> **TASK REQUIREMENTS**: Take the line containing "This screenshot has width=1024, height=364." through the last line of the data and retype those lines exactly. Pictures do not belong in the copy.

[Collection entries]
+ + + + +

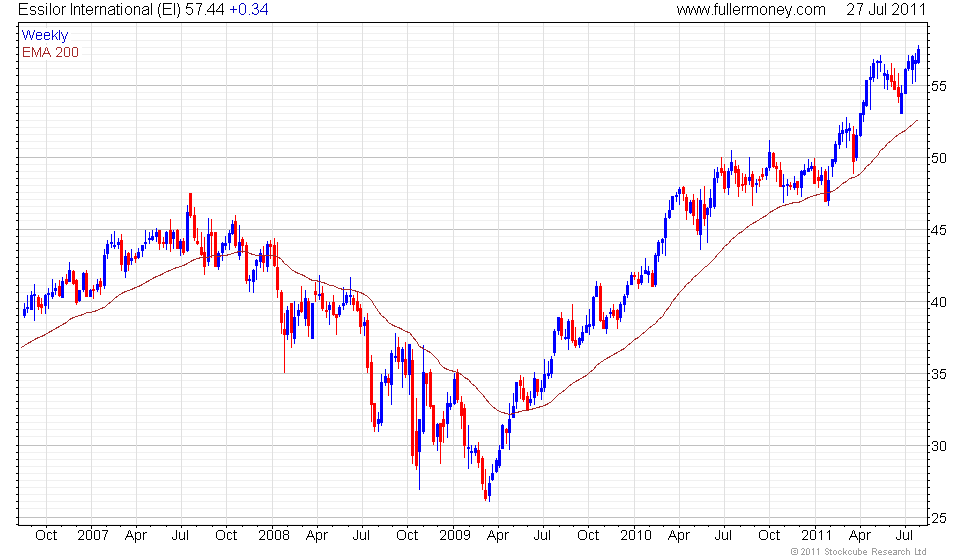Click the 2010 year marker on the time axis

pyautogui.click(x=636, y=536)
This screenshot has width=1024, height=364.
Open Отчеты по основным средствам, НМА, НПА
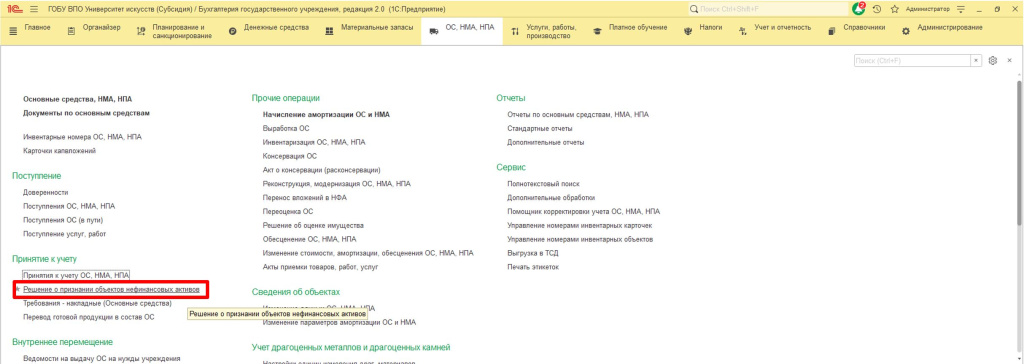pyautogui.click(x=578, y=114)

+ + + + +

> **RESPONSE BELOW**:
This screenshot has width=1024, height=364.
Open Отчеты по основным средствам, НМА, НПА
pyautogui.click(x=578, y=114)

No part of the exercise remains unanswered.